### Exercise prompt
Beginning with the first line of the data below, set down each line exactly through the line that contains "The image size is (682, 419).".

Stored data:
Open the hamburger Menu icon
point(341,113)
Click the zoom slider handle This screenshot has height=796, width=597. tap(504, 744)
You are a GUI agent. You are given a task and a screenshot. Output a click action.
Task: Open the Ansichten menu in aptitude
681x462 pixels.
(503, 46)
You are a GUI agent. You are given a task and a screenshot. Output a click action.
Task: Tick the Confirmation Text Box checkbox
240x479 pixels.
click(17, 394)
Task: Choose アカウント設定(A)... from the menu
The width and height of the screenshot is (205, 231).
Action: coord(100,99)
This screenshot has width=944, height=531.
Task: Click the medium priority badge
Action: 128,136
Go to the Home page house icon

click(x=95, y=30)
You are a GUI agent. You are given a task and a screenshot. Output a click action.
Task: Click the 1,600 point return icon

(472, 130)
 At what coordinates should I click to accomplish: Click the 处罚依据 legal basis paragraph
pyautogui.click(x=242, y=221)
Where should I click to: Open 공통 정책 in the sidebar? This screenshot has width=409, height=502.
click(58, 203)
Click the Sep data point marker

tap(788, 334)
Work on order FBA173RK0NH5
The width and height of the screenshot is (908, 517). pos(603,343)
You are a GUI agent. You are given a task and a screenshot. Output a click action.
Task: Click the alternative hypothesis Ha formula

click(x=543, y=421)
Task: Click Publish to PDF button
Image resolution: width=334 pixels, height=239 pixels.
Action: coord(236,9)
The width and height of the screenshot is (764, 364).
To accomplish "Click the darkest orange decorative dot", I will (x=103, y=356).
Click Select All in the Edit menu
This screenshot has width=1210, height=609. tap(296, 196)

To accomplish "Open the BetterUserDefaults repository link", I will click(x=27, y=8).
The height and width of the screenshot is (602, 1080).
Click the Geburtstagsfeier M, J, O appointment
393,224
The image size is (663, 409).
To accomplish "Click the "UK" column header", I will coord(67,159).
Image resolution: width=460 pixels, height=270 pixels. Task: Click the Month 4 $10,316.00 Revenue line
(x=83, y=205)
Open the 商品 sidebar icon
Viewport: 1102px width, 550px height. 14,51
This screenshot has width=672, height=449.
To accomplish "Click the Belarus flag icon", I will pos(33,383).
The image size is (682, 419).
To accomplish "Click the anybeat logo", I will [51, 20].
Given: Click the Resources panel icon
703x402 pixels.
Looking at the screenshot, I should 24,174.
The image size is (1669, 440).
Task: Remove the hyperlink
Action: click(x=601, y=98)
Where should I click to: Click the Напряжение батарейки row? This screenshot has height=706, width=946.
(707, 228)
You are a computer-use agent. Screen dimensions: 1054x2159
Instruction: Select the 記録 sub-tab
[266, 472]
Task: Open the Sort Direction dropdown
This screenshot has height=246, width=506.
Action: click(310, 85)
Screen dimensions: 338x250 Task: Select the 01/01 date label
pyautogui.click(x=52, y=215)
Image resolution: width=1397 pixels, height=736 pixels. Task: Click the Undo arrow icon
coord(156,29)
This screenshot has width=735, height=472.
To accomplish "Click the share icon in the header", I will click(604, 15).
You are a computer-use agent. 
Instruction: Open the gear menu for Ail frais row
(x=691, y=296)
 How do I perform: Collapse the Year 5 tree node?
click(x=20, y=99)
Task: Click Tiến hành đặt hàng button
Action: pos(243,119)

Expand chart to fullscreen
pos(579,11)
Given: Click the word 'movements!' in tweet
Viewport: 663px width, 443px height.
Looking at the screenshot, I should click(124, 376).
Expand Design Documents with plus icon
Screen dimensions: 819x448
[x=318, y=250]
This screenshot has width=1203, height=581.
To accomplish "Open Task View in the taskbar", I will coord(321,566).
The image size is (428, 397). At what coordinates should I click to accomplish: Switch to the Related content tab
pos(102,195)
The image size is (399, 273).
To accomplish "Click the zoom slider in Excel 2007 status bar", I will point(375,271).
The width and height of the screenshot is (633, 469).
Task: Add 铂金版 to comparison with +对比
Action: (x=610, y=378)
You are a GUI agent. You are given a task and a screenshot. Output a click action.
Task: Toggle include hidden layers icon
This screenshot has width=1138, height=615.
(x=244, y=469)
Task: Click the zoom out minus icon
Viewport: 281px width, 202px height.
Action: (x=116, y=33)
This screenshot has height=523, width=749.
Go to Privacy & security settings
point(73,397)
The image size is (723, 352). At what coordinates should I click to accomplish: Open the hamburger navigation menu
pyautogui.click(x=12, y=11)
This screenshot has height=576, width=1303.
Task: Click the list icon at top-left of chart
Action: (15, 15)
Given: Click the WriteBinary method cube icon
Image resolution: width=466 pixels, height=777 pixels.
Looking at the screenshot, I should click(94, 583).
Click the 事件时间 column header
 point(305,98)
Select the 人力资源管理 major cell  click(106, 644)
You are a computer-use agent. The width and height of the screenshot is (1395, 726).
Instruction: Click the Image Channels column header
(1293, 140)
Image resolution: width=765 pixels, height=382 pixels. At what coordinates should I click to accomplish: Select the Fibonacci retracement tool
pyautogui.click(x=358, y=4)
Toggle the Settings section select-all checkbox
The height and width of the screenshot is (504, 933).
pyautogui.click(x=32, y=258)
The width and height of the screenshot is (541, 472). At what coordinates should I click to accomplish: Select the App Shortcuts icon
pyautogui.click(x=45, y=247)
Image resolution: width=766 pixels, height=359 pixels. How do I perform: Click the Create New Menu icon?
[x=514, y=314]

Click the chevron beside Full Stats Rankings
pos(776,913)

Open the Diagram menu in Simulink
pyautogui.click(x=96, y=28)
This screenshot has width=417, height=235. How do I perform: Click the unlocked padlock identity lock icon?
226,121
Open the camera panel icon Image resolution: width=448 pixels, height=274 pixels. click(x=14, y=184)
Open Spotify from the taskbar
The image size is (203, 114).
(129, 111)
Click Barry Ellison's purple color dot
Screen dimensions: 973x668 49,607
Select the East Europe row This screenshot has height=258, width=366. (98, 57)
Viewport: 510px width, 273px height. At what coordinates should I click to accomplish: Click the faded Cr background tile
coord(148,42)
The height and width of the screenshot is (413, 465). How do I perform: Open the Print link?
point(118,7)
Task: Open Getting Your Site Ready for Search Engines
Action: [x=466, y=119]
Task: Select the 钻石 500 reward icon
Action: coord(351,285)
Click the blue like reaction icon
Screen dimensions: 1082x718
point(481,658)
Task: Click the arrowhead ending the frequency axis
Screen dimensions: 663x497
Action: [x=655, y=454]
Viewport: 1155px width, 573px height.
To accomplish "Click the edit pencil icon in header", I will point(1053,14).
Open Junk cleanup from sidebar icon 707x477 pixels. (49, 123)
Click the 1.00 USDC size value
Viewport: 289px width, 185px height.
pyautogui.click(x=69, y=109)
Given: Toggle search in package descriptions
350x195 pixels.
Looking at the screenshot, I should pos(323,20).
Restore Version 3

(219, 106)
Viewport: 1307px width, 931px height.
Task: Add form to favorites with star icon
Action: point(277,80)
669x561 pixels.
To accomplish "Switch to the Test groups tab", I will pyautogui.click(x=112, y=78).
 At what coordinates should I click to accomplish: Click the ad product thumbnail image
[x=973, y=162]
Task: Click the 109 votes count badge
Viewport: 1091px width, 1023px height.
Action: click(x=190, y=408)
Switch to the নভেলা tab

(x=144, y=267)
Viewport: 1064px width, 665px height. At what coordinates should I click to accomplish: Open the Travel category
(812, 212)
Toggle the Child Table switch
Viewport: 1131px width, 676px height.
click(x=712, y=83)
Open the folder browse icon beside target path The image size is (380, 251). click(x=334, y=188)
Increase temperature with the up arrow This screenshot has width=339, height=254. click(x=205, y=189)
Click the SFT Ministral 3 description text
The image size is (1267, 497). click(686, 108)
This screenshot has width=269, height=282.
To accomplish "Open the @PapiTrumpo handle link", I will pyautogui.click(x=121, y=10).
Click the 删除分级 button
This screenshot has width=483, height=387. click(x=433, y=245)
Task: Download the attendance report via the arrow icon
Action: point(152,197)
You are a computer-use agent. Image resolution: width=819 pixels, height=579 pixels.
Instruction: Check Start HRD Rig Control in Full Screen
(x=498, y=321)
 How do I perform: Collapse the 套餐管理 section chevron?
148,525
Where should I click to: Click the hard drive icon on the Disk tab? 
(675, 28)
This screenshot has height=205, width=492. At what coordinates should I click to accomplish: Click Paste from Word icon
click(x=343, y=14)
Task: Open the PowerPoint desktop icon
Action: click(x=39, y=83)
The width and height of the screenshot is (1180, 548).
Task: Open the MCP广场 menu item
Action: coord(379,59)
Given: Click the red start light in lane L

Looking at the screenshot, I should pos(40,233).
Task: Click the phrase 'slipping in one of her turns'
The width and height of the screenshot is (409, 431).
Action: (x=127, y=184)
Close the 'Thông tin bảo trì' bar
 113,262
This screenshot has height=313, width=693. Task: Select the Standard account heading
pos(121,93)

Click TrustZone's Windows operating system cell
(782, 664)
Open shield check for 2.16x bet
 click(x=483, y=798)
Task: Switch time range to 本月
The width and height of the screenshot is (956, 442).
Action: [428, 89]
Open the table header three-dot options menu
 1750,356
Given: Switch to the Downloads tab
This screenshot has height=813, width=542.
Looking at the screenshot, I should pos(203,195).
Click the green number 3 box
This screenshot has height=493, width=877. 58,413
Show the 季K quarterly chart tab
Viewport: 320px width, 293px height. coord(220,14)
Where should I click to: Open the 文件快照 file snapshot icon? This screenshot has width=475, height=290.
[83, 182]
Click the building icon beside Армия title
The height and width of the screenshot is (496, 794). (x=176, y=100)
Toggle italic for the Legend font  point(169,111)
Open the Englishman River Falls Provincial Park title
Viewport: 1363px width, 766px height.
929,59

### Solved exercise
Open the hamburger Menu icon
point(341,113)
Click the zoom slider handle This screenshot has height=796, width=597. tap(504, 744)
You are a GUI agent. You are given a task and a screenshot. Output a click action.
Task: Open the Ansichten menu in aptitude
681x462 pixels.
(503, 46)
You are a GUI agent. You are given a task and a screenshot. Output a click action.
Task: Tick the Confirmation Text Box checkbox
240x479 pixels.
click(17, 394)
Task: Choose アカウント設定(A)... from the menu
The width and height of the screenshot is (205, 231).
Action: coord(100,99)
This screenshot has width=944, height=531.
Task: Click the medium priority badge
Action: 128,136
Go to the Home page house icon

click(x=95, y=30)
You are a GUI agent. You are given a task and a screenshot. Output a click action.
Task: Click the 1,600 point return icon

(472, 130)
 At what coordinates should I click to accomplish: Click the 处罚依据 legal basis paragraph
pyautogui.click(x=242, y=221)
Where should I click to: Open 공통 정책 in the sidebar? This screenshot has width=409, height=502.
click(58, 203)
Click the Sep data point marker

tap(788, 334)
Work on order FBA173RK0NH5
The width and height of the screenshot is (908, 517). pos(603,343)
You are a GUI agent. You are given a task and a screenshot. Output a click action.
Task: Click the alternative hypothesis Ha formula

click(x=543, y=421)
Task: Click Publish to PDF button
Image resolution: width=334 pixels, height=239 pixels.
Action: coord(236,9)
The width and height of the screenshot is (764, 364).
To accomplish "Click the darkest orange decorative dot", I will (x=103, y=356).
Click Select All in the Edit menu
This screenshot has width=1210, height=609. tap(296, 196)

To accomplish "Open the BetterUserDefaults repository link", I will click(x=27, y=8).
The height and width of the screenshot is (602, 1080).
Click the Geburtstagsfeier M, J, O appointment
393,224
The image size is (663, 409).
To accomplish "Click the "UK" column header", I will coord(67,159).
Image resolution: width=460 pixels, height=270 pixels. Task: Click the Month 4 $10,316.00 Revenue line
(x=83, y=205)
Open the 商品 sidebar icon
Viewport: 1102px width, 550px height. 14,51
This screenshot has width=672, height=449.
To accomplish "Click the Belarus flag icon", I will pos(33,383).
The image size is (682, 419).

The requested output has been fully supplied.